Investing makes sense
India’s share of the global luxury market is presently 1 to 2 per cent, and sales of luxury goods grew faster in India than anywhere else in the world in the last few years. An annual sector trends report from the Confederation of Indian Industry (CII) and research agency Kantar notes that between 2015 and 2016, the Indian luxury market grew from 14.7 billion dollars (Rs 96,751 crores) to a whopping 18.6 billion dollars (Rs 1,18,498 crores), at a growth rate of 25 per cent year-on-year. North India accounts for 40 per cent of spending on luxury products and services, with the Delhi National Capital Region leading the consumption share, followed by Punjab and Haryana. Southern and western India, each, account for around 25 per cent and eastern India lags in the luxury market with a 10 per cent market share. With their growing affluence, India’s tier-II and III cities are also emerging as new reservoirs of luxury spending.
Entry of foreign players
With growth in online shopping, it is expected that online luxury stores will see investments of $35 billion dollars (Rs 2,30,365 crores) in 2016, which will double by 2020. The traditional luxury clientele in India till date consisted of those who mostly shopped on their trips abroad. This trend still continues and needs to be tackled by luxury brands entering or operating in India. The modern Indian luxury consumer base is expanding, with a growing middle and upper middle class earning higher disposable incomes. While India’s consumer base is steadily growing and is more liberal in its spending habits, the desire for value proposition poses the greatest challenge. In this regard, luxury brands will have to struggle with such perceptions even as they differentiate themselves on the price platform.
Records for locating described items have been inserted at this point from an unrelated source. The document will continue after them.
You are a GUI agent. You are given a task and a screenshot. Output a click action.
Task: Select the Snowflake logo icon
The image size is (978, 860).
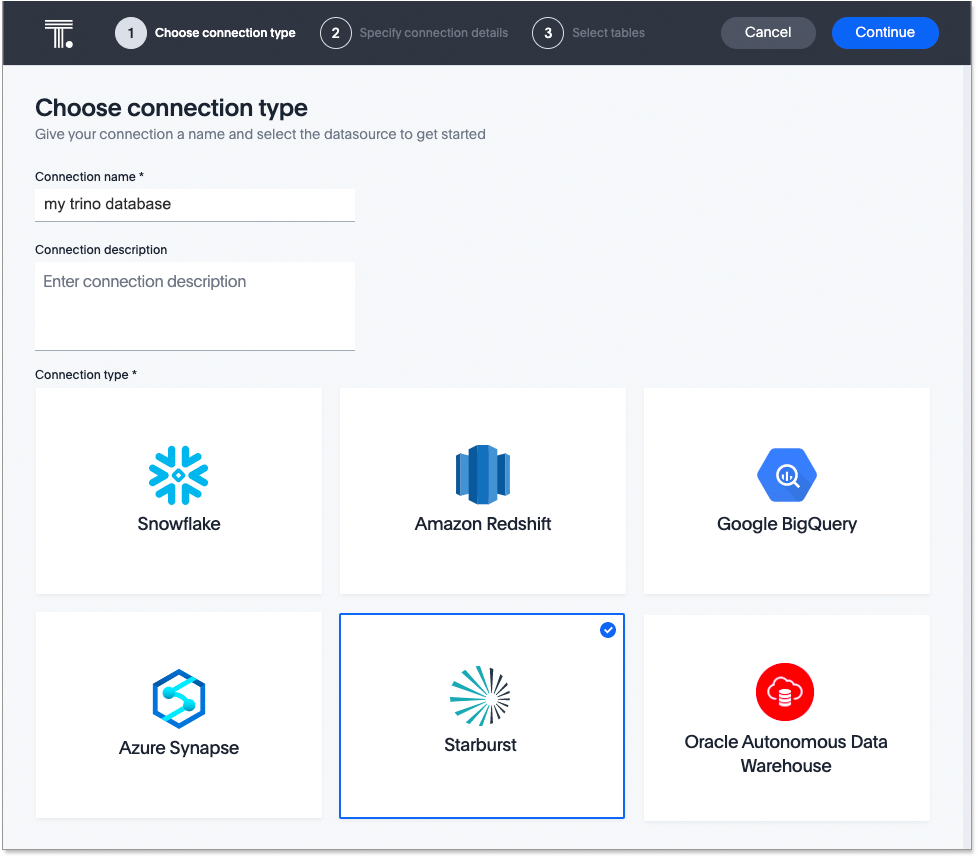(179, 474)
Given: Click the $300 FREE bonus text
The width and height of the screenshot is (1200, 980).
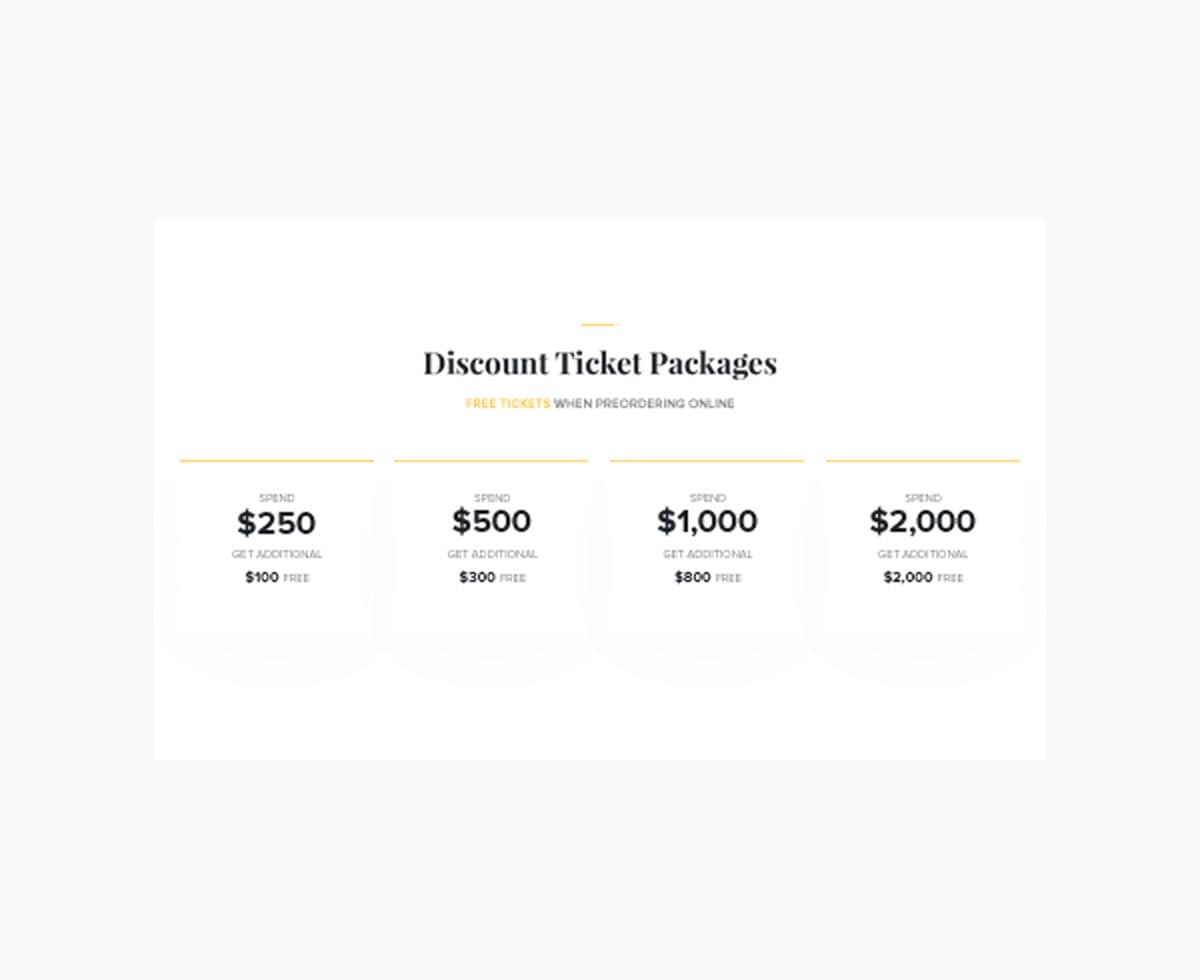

Allowing 100 per cent FDI in single-brand retailing and 51 per cent in multi-brand retailing has opened up opportunities for international luxury brand companies when strategising their business operations in the Indian market. For instance, many French brands have already made plans to invest in India and open stores in the short term. Established brands such as Louis Vuitton are expanding further and increasing their investments, while some companies are recalibrating their joint venture partnerships to widen their Indian presence.
Removal of the cap on foreign ownership in single-brand retail and liberalisation of FDI limits in multi-brand retail will encourage international brands to invest more. Tikka Shatrujit Singh, Chief Representative in Asia for LVMH points out this was the last frontier to be opened. It will make India a preferred market.
Owing to these advantages, India has created a spot for itself among the most promising markets. India’s luxury spend is on par with the UAE, far ahead of Turkey, Thailand, and Argentina, and growing faster than Singapore and Australia.